Dançar solo

É claro, o amor é adorável. Sou fã dele. Fã número um. Admirador convicto dele e de tudo que já descobri aos olhos de quem amei e talvez ainda ame. Acontece que recentemente entrei para uma espécie de clube: a Incrível Companhia de Dançarinos Solos. E lá, estar sozinho não é somente compreensível, como relativamente necessário.

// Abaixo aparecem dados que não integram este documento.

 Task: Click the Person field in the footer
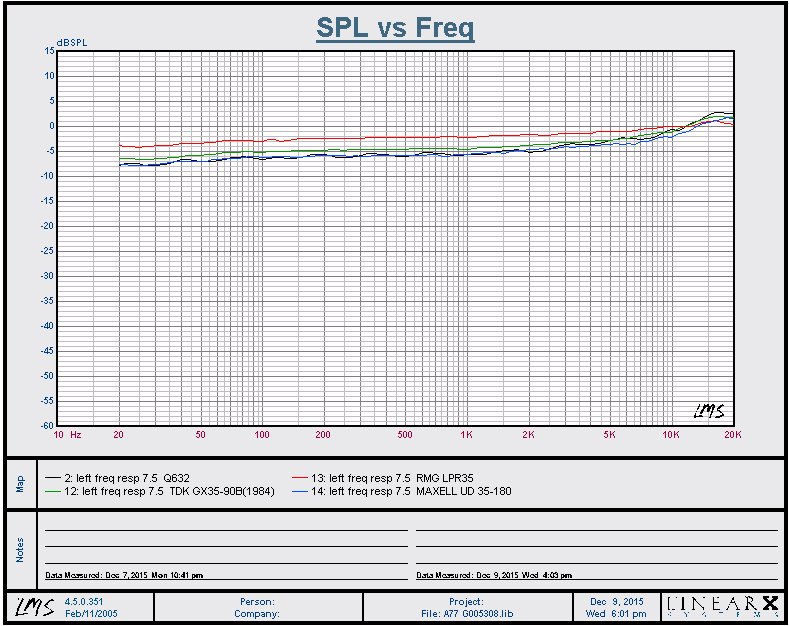(x=257, y=601)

Começou em uma tarde, saí pra dar uma volta e sob o céu alaranjado de outono, vi um homem dançando sozinho sob a marquise do elevado. Com enormes fones de ouvidos e os olhos bem fechados, ele dançava como se estivesse em um lugar deserto ou para uma plateia imensa de um antigo teatro. Algo no meio disso.

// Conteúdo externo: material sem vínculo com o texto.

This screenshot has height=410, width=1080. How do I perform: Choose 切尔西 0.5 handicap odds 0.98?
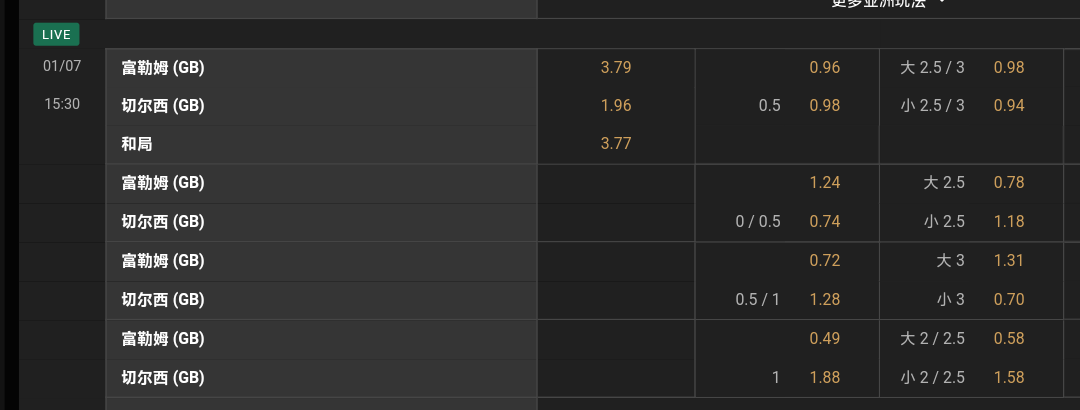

Desde esse dia, uma paz diferente se alastrou em mim. Eu que sempre busquei companhia, consolo, afeto, calor, amor em cada novo olhar, simplesmente fechei meus olhos e comecei a dançar sozinho, na vida. Sem solidão, nem desespero, nem grande resiliência, nada drástico. Tratava-se de um número novo, nunca antes apresentado.

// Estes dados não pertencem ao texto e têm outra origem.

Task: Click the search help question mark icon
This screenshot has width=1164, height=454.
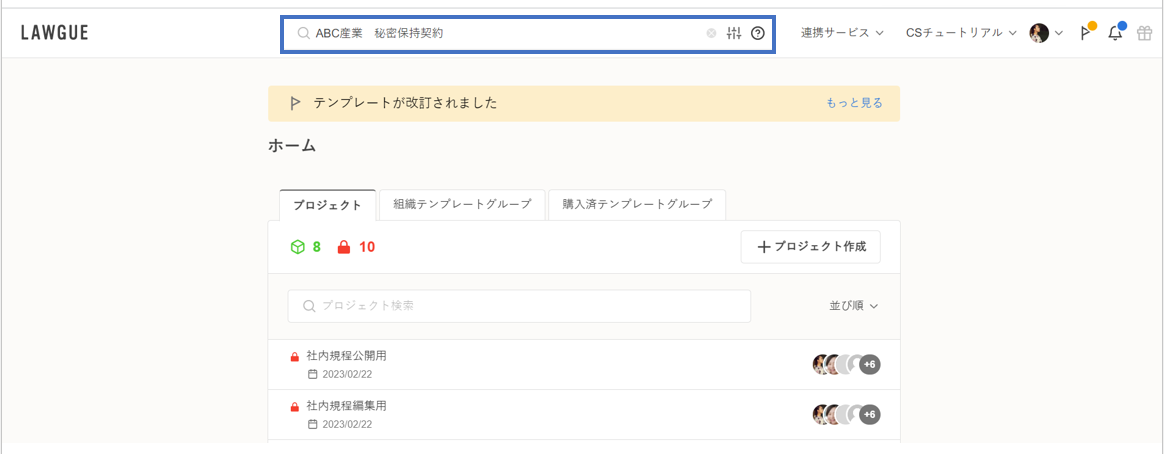Action: pos(758,33)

Entendi que aquele era o meu momento de dançar sozinho, de olhos fechados, com minha música preferida bem alta. Assim, comecei a fazer parte da Incrível Companhia de Dançarinos Solos: não pela dor, mas pela clareza; não pela solidão, mas pela necessidade de me sentir inteiro; não pela vontade de me esconder, mas pela liberdade adorável de me mostrar, sem tréguas, nem reparos ou pedidos de desculpas.

Hoje sou eu quem dança, cozinha, caminha, viaja, compra flores, escolhe filmes, tudo, sozinho, feliz da vida. E esse cara que tenho enxergado quando olho pra dentro tem me surpreendido. Ele também pode ser adorável.

Não, eu não estou fechado. Muito pelo contrário: eu estou dançando. Adoravelmente sozinho, ainda que não faça sentido pra muita gente que jamais experimentou a doçura que é mergulhar inteiro na beleza dos próprios passos.